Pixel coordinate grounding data
________________________

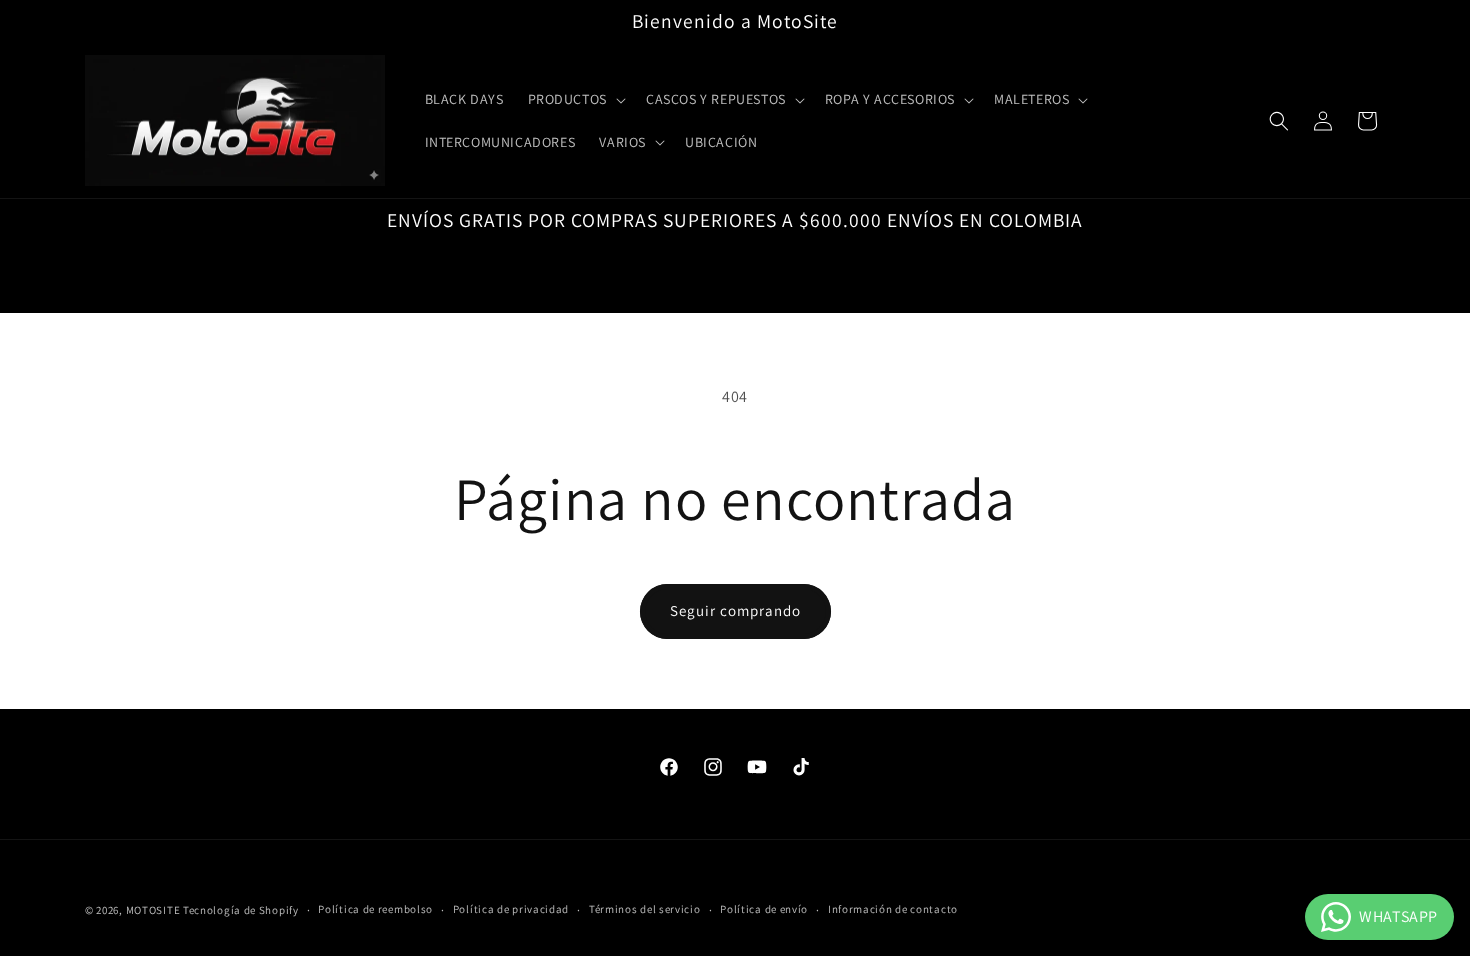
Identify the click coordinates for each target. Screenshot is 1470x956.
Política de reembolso (375, 909)
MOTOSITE (153, 910)
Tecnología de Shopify (241, 910)
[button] (575, 99)
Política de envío (764, 909)
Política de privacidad (511, 909)
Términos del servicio (645, 909)
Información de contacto (893, 909)
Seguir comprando (735, 610)
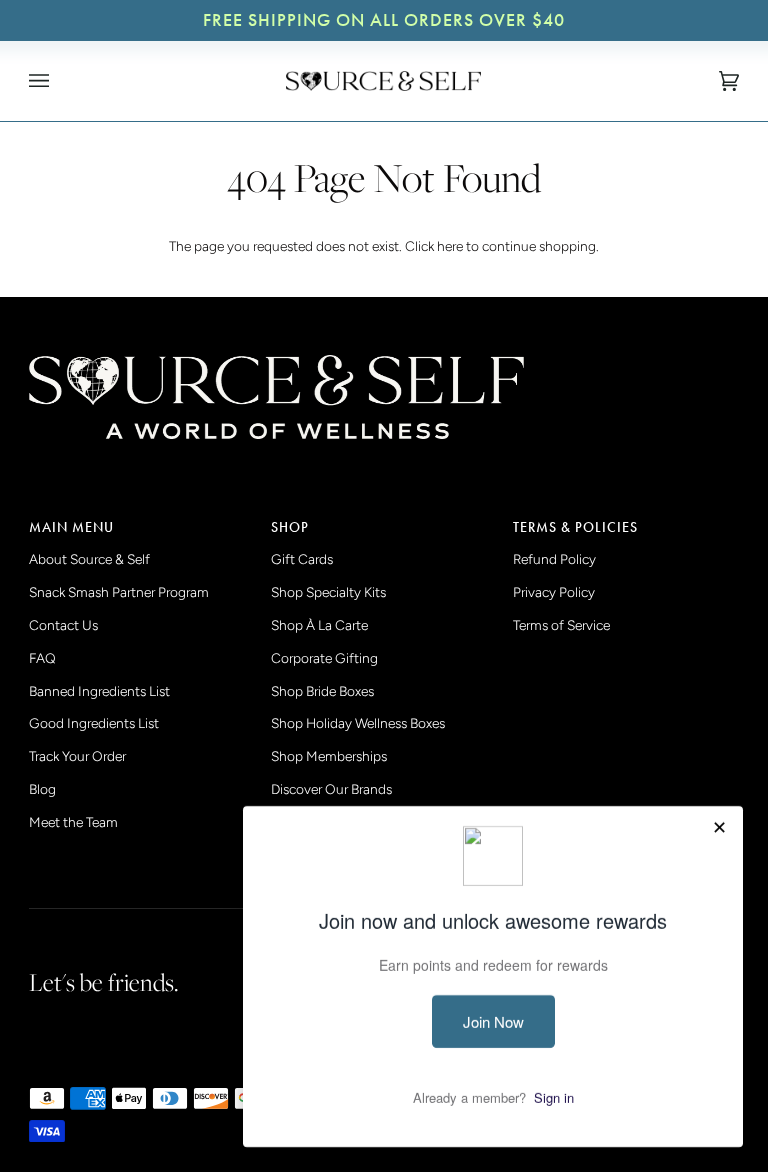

________________________

Looking at the records above, tally the lines holding "Política" and reply with that number only.

**Written response**
3